Some of our service providers store or process data on servers located outside Australia. Our website host (Vercel Inc.) and email provider (Resend) are based in the United States and operate global infrastructure; website requests may be served from edge locations including within Australia. Our online payment provider (Stripe) is also US-based; any card details you provide at booking are stored on Stripe’s secure, PCI-DSS-compliant infrastructure and are never held by us. Our clinical records system (Cliniko) stores health data on servers located in Australia. Where information is handled overseas, we take reasonable steps to ensure those providers protect it consistently with the APPs.

9. Storage, security and retention

  • Clinical records are stored securely in our practice management system, with access restricted to authorised personnel.
  • We take reasonable technical and organisational steps to protect your information from misuse, loss, and unauthorised access, modification or disclosure.
  • We retain health records for the minimum periods required by law — generally 7 years from the date of last entry for adults, and for minors until the patient turns 25.
  • When records are no longer required, we destroy or de-identify them securely.

10. Data breaches

We take all reasonable precautions to prevent data breaches. If a data breach occurs that is likely to result in serious harm to you, we will notify you and the Office of the Australian Information Commissioner (OAIC) as required under the Notifiable Data Breaches scheme in the Privacy Act, and we will take prompt steps to contain and remediate the breach.
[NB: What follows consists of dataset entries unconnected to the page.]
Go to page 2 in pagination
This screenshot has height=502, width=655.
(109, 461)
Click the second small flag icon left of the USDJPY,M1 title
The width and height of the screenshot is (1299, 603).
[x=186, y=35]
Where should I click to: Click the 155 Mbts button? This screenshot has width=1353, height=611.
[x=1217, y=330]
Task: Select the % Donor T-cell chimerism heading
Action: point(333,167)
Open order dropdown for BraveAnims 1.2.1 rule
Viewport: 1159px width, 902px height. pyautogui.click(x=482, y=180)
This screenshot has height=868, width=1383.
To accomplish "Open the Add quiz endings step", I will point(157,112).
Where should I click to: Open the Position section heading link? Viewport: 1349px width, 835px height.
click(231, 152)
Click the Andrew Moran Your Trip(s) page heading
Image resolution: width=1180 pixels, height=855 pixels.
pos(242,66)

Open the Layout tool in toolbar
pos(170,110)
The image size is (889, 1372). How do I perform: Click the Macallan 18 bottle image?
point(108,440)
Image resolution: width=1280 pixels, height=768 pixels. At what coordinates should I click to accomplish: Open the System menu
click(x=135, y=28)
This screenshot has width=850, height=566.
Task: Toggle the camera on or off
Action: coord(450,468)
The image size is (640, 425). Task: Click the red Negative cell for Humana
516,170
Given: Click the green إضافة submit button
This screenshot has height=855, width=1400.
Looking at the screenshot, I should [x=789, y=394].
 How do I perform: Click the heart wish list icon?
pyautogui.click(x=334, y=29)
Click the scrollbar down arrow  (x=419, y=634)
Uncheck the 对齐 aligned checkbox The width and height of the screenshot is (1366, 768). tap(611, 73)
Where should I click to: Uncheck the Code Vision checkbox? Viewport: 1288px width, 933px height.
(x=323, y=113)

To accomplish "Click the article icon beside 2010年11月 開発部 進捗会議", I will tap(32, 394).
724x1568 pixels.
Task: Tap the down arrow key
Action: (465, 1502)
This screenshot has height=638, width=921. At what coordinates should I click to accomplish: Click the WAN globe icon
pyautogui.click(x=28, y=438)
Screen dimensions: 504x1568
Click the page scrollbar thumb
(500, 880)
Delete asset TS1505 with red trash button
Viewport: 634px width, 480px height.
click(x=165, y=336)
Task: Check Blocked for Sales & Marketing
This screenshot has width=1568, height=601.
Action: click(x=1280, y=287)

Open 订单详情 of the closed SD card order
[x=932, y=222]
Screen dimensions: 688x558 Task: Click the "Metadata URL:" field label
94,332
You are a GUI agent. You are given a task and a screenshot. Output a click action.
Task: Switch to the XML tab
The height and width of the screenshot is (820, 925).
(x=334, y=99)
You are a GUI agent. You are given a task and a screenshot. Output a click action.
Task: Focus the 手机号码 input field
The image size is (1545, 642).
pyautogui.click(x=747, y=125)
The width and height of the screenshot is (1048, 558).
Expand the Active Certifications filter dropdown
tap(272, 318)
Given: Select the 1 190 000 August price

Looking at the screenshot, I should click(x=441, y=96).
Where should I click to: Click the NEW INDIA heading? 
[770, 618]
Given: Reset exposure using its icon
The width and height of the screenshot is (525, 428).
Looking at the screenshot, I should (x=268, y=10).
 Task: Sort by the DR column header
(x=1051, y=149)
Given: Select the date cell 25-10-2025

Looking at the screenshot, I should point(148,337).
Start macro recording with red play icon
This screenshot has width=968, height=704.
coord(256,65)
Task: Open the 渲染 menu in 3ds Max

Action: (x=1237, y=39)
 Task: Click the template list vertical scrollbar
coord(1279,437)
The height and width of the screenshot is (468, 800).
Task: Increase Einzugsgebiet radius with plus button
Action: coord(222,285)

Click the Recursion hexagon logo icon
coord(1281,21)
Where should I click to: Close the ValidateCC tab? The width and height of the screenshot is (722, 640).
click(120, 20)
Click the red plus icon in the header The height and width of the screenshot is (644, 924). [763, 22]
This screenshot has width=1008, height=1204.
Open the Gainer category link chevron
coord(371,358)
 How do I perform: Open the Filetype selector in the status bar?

11. Cookies and website analytics

Our website does not use third-party advertising or analytics tracking. It stores a small preference (such as your display theme) locally in your browser; this stays on your device and is not collected by us. Our hosting provider records standard server access logs for security and operational purposes. You can clear local browser storage at any time through your browser settings.

12. Access and correction

You have the right to:

  • Request access to the personal information we hold about you
  • Ask us to correct information that is inaccurate, out of date or incomplete

To make a request, contact us using the details in Section 14. We may need to verify your identity and will respond within a reasonable period. In limited circumstances we may decline access as permitted by law, and we will explain why.

13. Complaints

If you believe we have breached your privacy, please contact us first (Section 14) so we can investigate and respond. If you are not satisfied with our response, you may contact:

  • Office of the Australian Information Commissioner (OAIC) — oaic.gov.au — 1300 363 992
  • NSW Information and Privacy Commission — ipc.nsw.gov.au — 1800 472 679

14. Contact us

Mobile Spine Clinic (Mobile Spine Health Pty Ltd, ABN 11 656 670 978)
Phone: 0449 689 527
Email: info@mobilespinehealth.com.au
Website: www.mobilespineclinic.com.au

15. Changes to this policy

We may update this policy from time to time. The current version will always be available on our website, with the “Last updated” date shown at the top.